Thanks! I'll give more effort to understand your suggestion & that Norm thing.

----- Original Message ----- From: "MitchK" <mitc...@web.de>
To: <solr-user@lucene.apache.org>
Sent: Tuesday, August 24, 2010 5:28 AM
Subject: Re: Doing Shingle but also keep special single word



No, I mean that you use an additional field (indexed) for searching (i.e.
whitespace-tokenized, so every word - seperated by a whitespace - becomes to
a token .
So you have got two fields (shingle-token-field and single-token-field).
So you can search accross both fields.
This provides several benefits: i.e. you can boost the shingle-field at
query-time, since a match in a shingle-field would mean, that there matches
an exact phrase.

Additionally: You can search with single-word-queries as well as
multi-word-queries.
Furthermore you can apply synonyms to your single-token-field.

If you want to keep your index as small as possible but as large as needed,
try to understand Lucene's similarity implementation to consider, whether
you can set the field option "omitNorms"=true or
omitTermFreqAndPositions="true".
http://lucene.apache.org/java/3_0_1/api/all/org/apache/lucene/search/Similarity.html
Keep in mind what happens, if you omit one of those options.

A small example of the consequences of setting omitNorms = true;.
doc1: "this is a short example doc"
doc2: "this is a longer example doc for presenting the effect of omitNorms"

If you are searching for "doc" while omitNorms=false your response will look
like this:
doc1,
doc2
This is because the norm-value for doc1 is smaller as the norm-value for
doc2, because doc1 is shorter than doc2 (have a look at the provided link).

If omitNorms=true, the scores for both docs will be equal.

Kind regards,
- Mitch


scott chu wrote:

I don't quite understand additional-field-way?

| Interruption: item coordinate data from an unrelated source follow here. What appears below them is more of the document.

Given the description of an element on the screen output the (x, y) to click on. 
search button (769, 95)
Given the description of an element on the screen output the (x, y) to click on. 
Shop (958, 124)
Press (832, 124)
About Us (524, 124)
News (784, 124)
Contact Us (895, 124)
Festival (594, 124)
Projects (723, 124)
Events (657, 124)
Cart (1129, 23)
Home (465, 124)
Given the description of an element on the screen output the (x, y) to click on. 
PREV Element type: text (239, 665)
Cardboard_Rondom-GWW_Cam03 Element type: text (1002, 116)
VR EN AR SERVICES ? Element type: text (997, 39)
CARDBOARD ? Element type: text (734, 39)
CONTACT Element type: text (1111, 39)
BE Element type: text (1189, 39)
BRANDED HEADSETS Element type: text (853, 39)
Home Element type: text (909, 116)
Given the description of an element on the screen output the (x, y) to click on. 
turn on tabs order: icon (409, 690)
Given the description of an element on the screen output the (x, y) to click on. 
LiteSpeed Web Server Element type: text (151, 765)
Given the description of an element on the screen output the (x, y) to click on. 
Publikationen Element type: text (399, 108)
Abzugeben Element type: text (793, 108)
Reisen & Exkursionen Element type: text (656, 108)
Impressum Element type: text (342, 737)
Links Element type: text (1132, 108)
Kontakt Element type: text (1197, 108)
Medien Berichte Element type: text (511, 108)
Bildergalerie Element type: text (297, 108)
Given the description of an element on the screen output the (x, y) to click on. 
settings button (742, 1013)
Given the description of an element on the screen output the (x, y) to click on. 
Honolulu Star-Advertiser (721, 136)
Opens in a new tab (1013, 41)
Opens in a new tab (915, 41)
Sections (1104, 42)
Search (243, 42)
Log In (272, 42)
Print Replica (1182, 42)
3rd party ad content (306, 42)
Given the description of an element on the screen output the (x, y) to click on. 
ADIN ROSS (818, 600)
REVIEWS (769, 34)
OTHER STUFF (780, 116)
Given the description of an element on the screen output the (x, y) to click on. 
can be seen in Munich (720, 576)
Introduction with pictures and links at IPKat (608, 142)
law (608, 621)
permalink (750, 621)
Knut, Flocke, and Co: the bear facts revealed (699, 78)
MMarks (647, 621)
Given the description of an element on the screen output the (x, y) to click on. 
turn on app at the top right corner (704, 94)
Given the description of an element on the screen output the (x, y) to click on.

Do you mean making another
field that stores special words particularly but no indexing for that
field?

Scott

----- Original Message ----- From: "MitchK" <mitc...@web.de>
To: <solr-user@lucene.apache.org>
Sent: Sunday, August 22, 2010 11:48 PM
Subject: Re: Doing Shingle but also keep special single word



Hi,

keepword-filter is no solution for this problem, since this would lead to
the problematic that one has to manage a word-dictionary. As explained,
this
would lead to too much effort.

You can easily add outputUnigrams=true and check out the analysis.jsp for
this field. So you can see how much bigger a single field will become
with
this option.
However, I am quite sure that the difference between using
outputUnigrams=true and indexing in a seperate field is not noteworthy.

I would suggest you to do it the additionally-field-way, since this would
lead to more flexibility in boosting the different fields.

Unfortunately, I haven't understood your explanation about the use-case.
But
it sounds a little bit like tagging?

Kind regards,
- Mitch


iorixxx wrote:

Isn't set outputUnigrams="true" will
make index size about twice than when it's set to false?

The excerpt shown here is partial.